Conseillé en 1 à 10 questions
L’appli est un « produit dérivé », vulgarisé, du protocole de tri téléphonique Salomon conçu par le CHU. Durant cinq ans, il a servi à réguler les appels nocturnes aux MG liégeois, avant le (récent) avènement local du 1733. Odissée, derrière laquelle il n’y a aucun médecin « physique », a été testée à ce jour par un demi-millier de patients. L’utilisateur se voit proposer une palette de 18 icônes qui symbolisent de grands « tiroirs » de situations : problèmes cardio-respiratoires, urinaires, cutanés, post-opératoires, température, traumatisme, inconscience, douleurs, malaise… Il clique sur ce qui cadre le mieux avec ce qu’il éprouve, répond à quelques questions binaires (oui/non) et reçoit en retour l’une des quatre suggestions suivantes : appeler immédiatement le 112, se rendre aux urgences pour une mise au point hospitalière, appeler de suite son MG (ou le médecin de garde) ou fixer un rendez-vous chez son médecin dans les jours qui suivent.
Odissée est qualifiée de simple d’utilisation par les testeurs, affirme le CHU. « Si le problème est grave, les premiers items soumis au patient sont déterminants : en 1 ou 2 questions, le conseil d’appeler le 112 tombe. Dans les cas moins urgents, il y a davantage de questions pour cerner la situation - jusque 10 parfois », détaille le Dr Gilbert.
Plusieurs études ont été effectuées pour vérifier la fiabilité du système. « Une étude préalable de faisabilité sur 400 patients, évaluant la sensibilité et la spécificité de nos algorithmes, a montré qu’ils offraient une sécurité tout à fait correcte. Des volontaires ont également ‘joué’ des scénarios théoriques de situations aiguës, et les résultats donnés par l’appli ont été comparés avec les résultats attendus par des experts », énumère le Dr Gilbert. « C’était également concluant ». Une étude « grandeur nature » est en cours aux urgences, où un médecin vérifie si l’orientation suggérée par Odissée est conforme à la réalité de ce qu’ont les patients.
Pas conçue pour le suivi
Le CHU souligne néanmoins que, « même robuste, [l’appli] ne peut garantir la réponse à l’ensemble des situations cliniques de soins non programmables ». Elle ne pose pas de diagnostic et ne remplace évidemment pas une consultation !
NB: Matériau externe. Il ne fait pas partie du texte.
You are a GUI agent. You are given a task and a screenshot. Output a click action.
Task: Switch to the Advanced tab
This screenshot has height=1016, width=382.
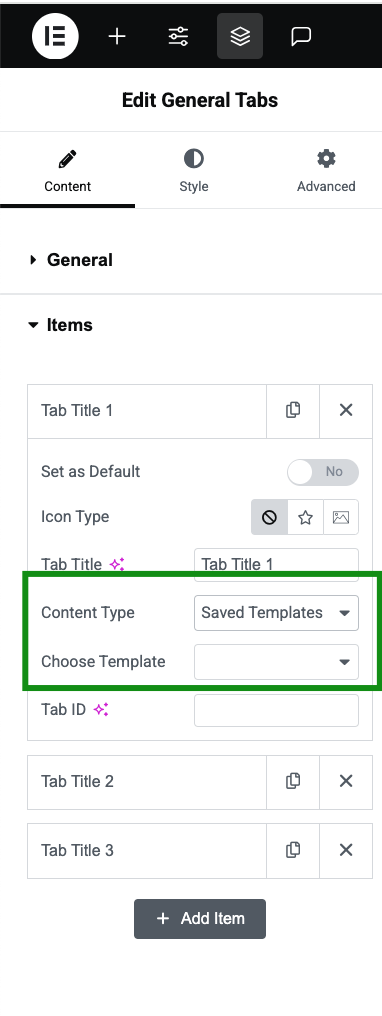(326, 171)
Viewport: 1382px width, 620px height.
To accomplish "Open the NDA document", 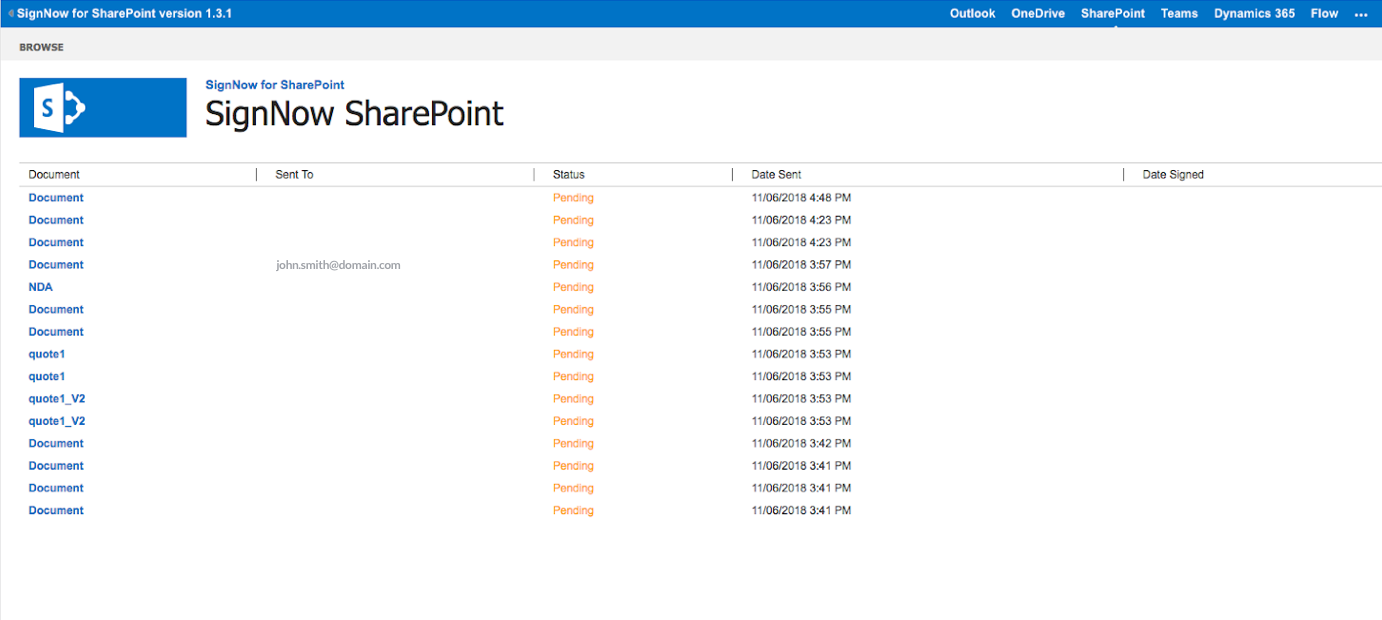I will click(x=40, y=287).
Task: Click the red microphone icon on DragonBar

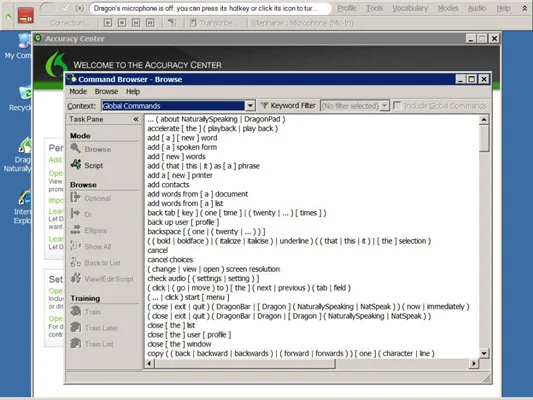Action: 25,16

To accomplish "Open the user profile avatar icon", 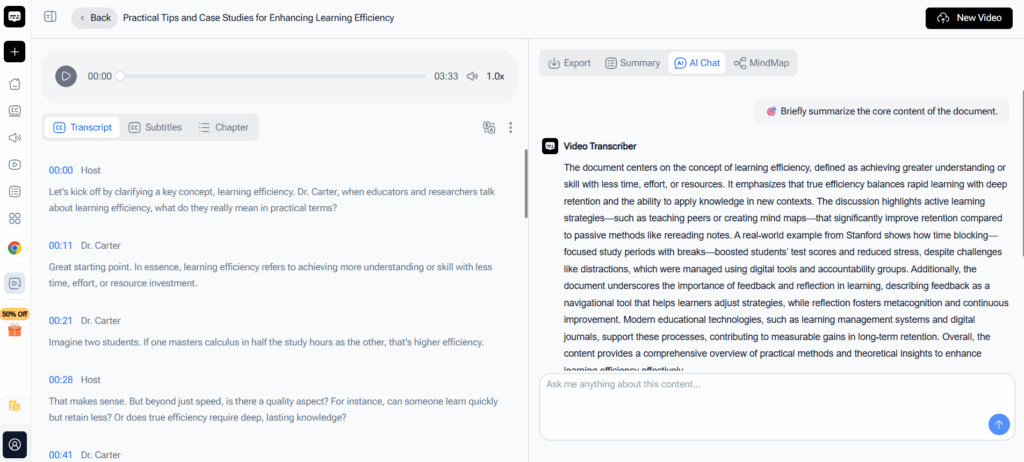I will 15,443.
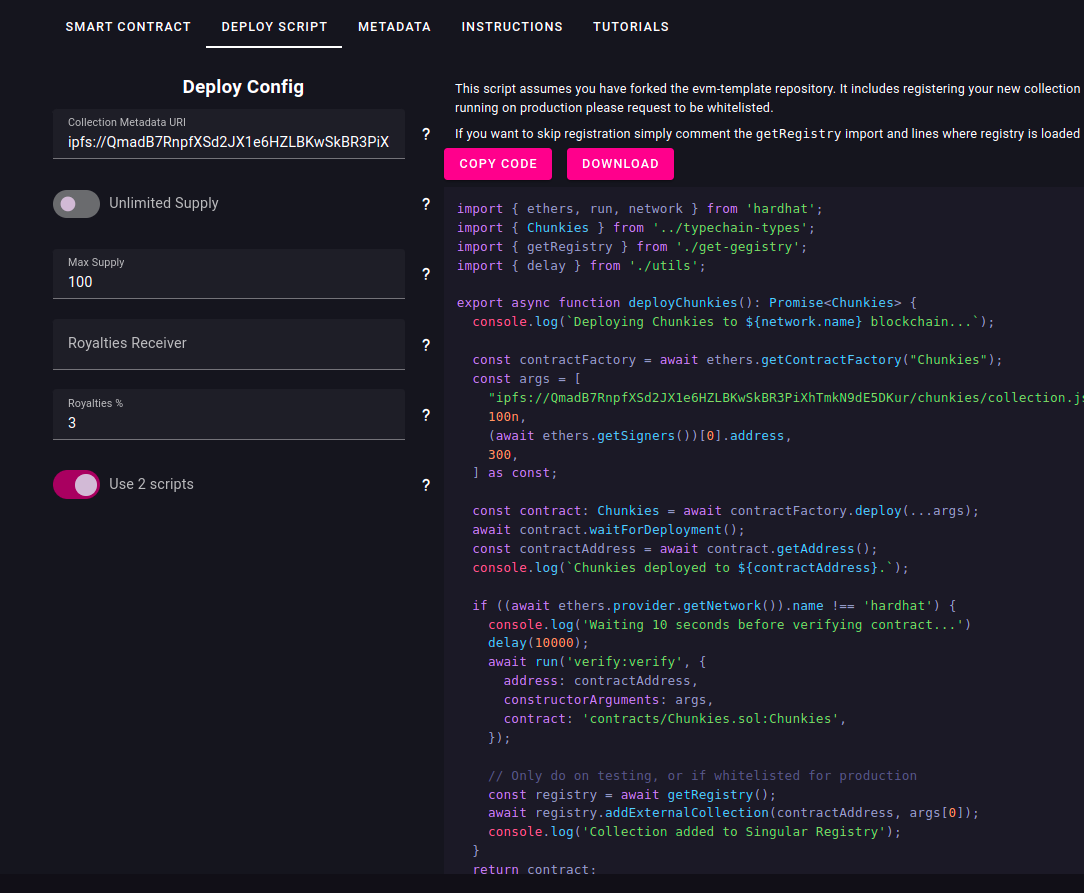This screenshot has height=893, width=1084.
Task: Click the Royalties % question mark icon
Action: (x=425, y=414)
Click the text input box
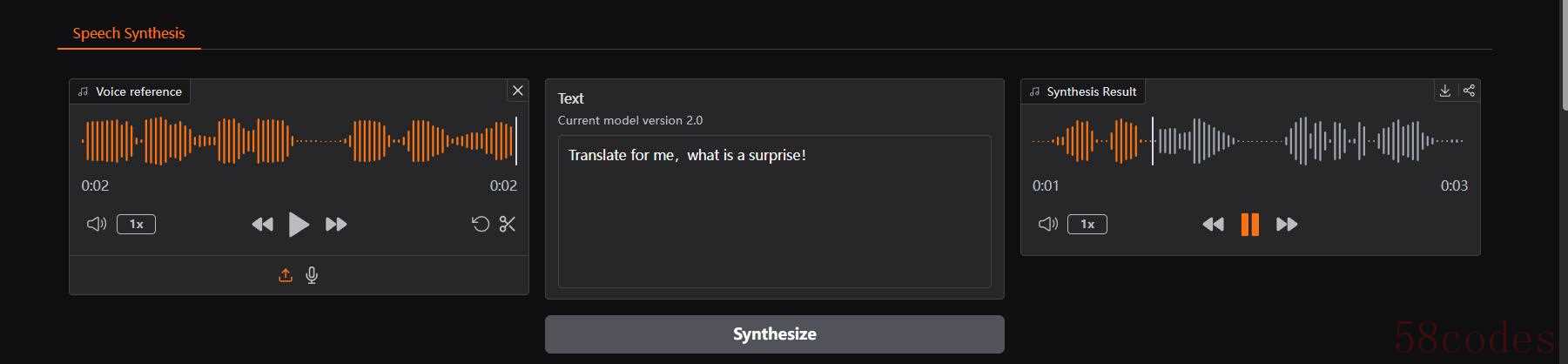Viewport: 1568px width, 364px height. click(x=774, y=211)
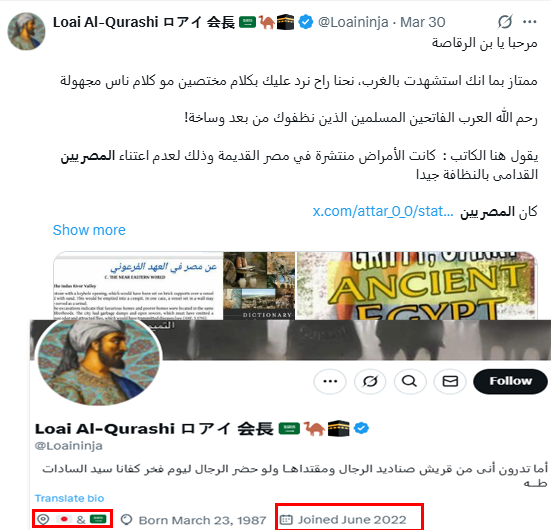This screenshot has height=530, width=551.
Task: Click the eye icon in location row
Action: pos(43,519)
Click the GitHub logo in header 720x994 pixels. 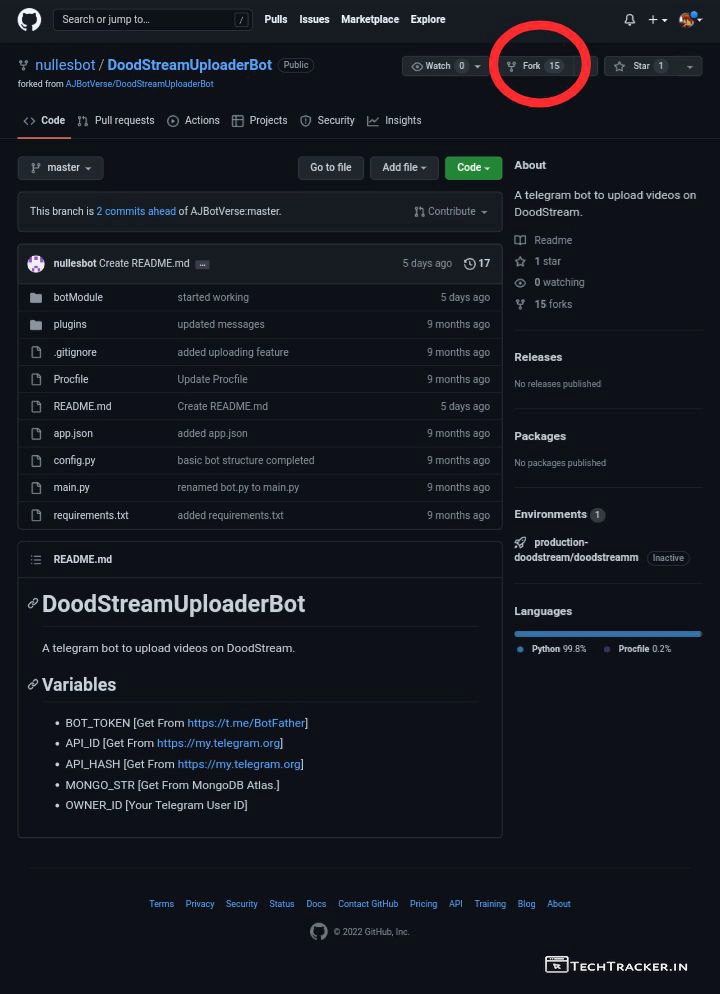(28, 19)
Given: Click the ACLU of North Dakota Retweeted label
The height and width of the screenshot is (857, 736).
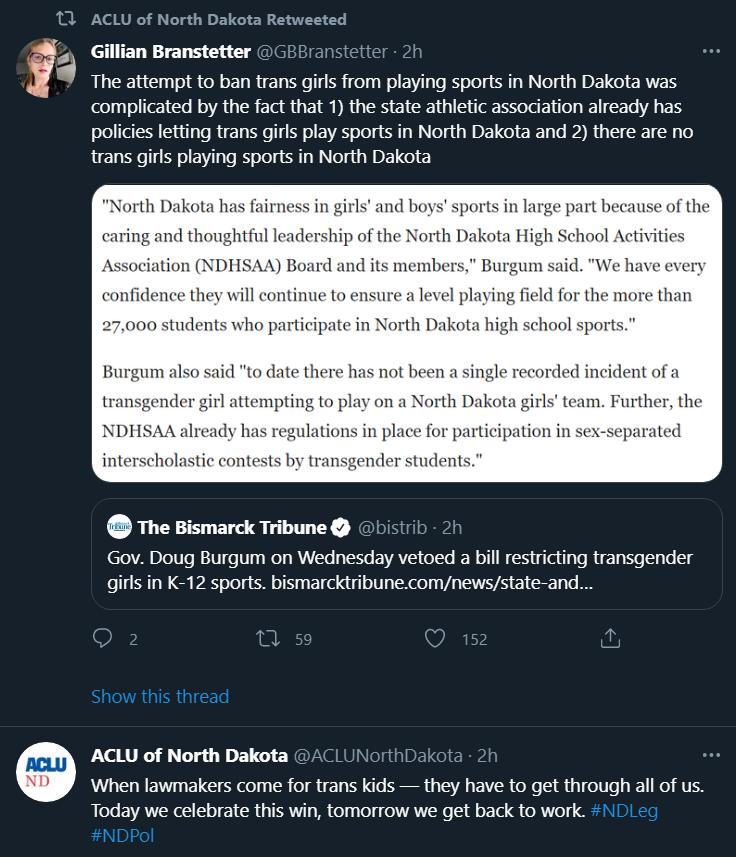Looking at the screenshot, I should point(219,20).
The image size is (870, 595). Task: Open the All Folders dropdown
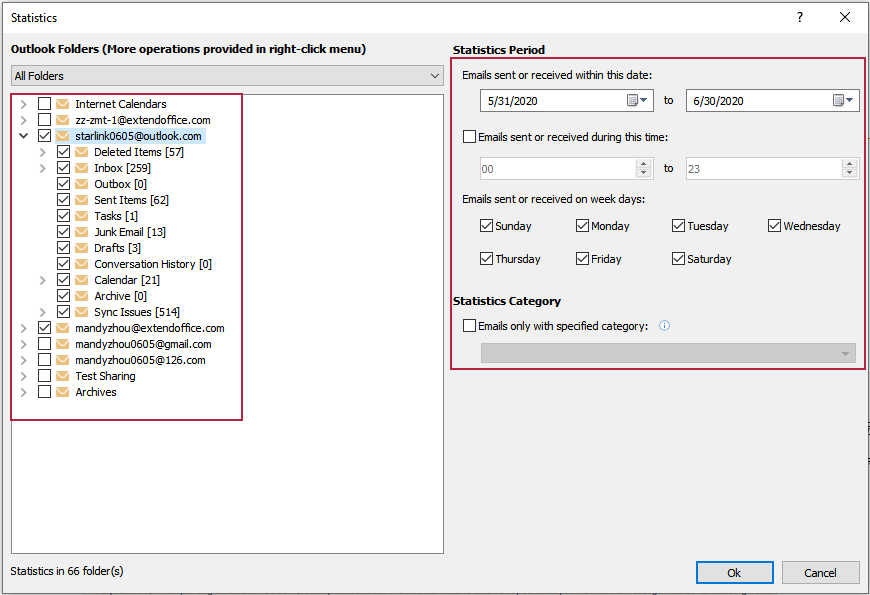point(227,76)
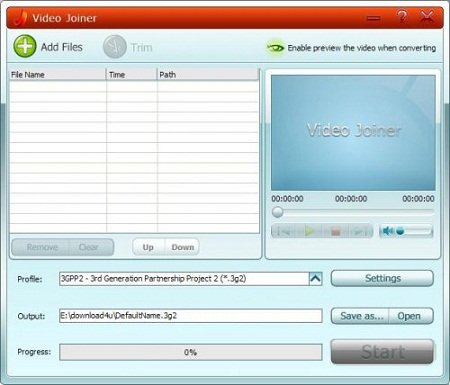The height and width of the screenshot is (385, 450).
Task: Open the output folder with Open
Action: click(410, 316)
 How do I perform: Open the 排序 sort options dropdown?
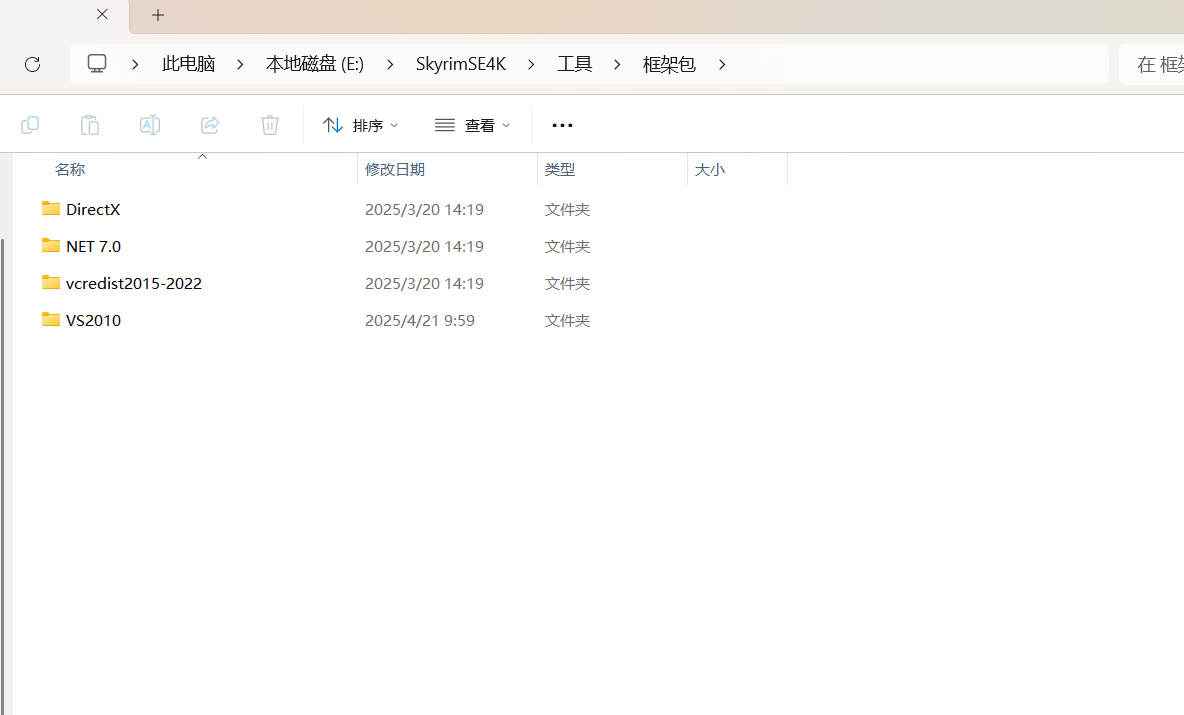(360, 124)
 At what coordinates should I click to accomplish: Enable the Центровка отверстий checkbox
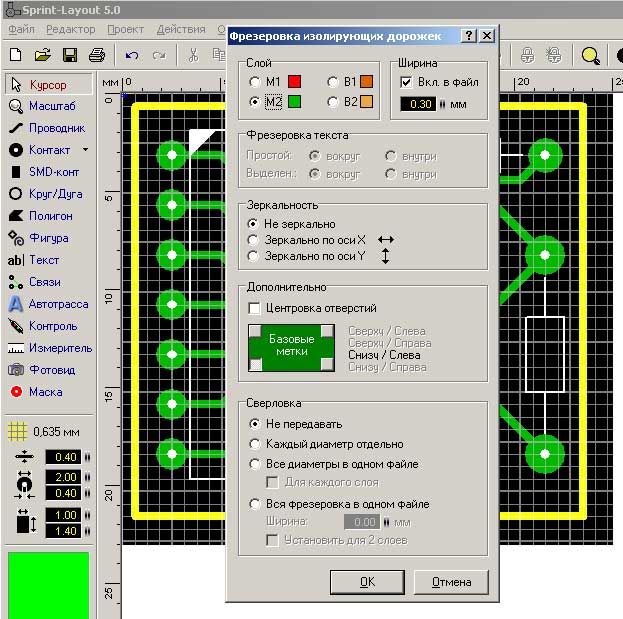[255, 308]
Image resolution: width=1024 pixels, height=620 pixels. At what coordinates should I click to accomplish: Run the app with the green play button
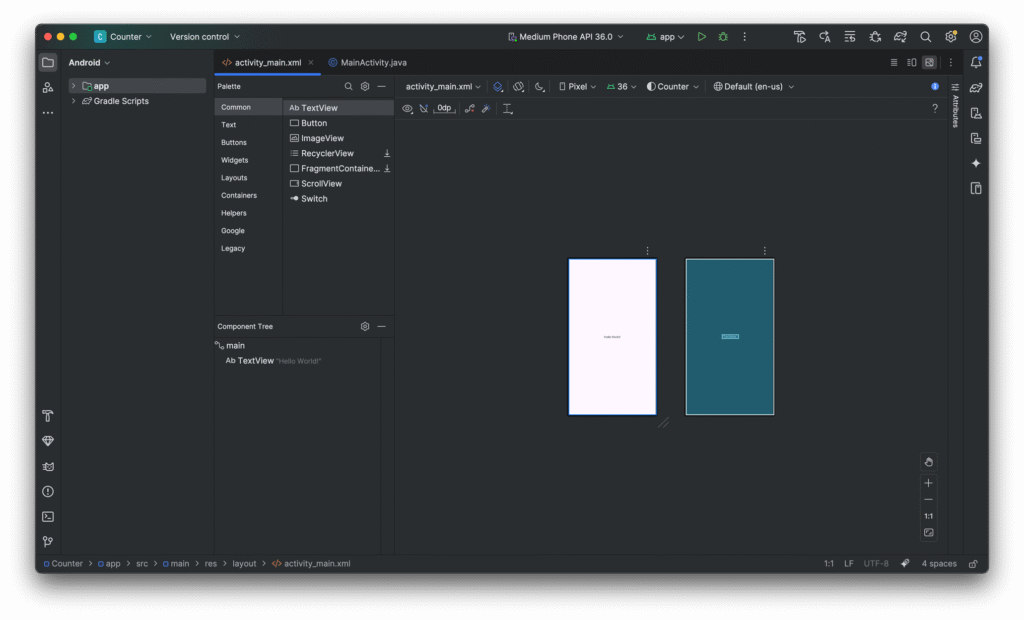click(701, 37)
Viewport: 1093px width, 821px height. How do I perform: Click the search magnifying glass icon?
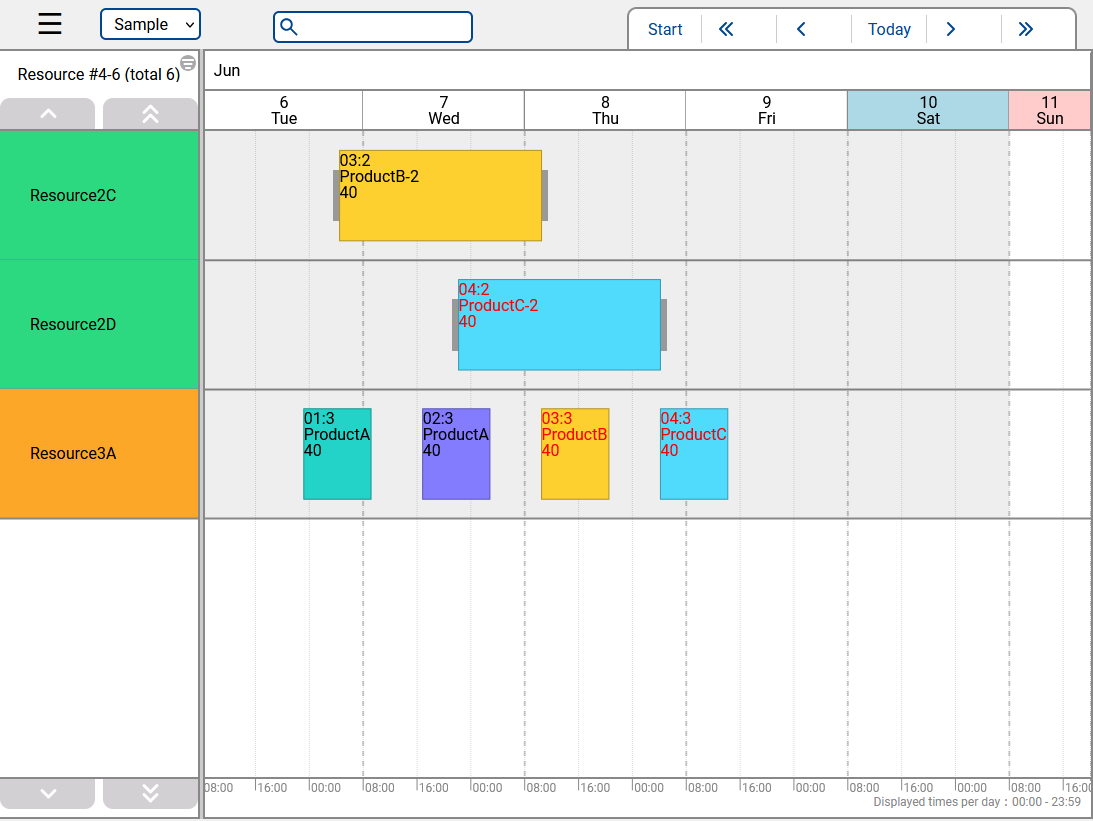click(x=289, y=27)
Il n’y a pas non plus de croisement entre les infos que les utilisateurs y encodent sur leurs symptômes ou pathologies et le contenu du DPI ou les données disponibles sur le Réseau santé wallon. « Dans l’appli, il y a des questions sur les antécédents. Mais elle n’est pas capable, ni conçue d’ailleurs, pour aller ‘rechercher’ des données ailleurs et faire du suivi de patient. Ce n’est pas le but. »
Odissée arrive au bout de sa phase de validation. Etape suivante : son ouverture au grand public, sous forme de site web et d’appli pour smartphone et tablette. Louis Maraite, directeur de la communication au CHU, nourrit l’espoir de pouvoir annoncer la bonne nouvelle le jour du printemps. Le service sera gratuit et, vu sa forme, disponible H24.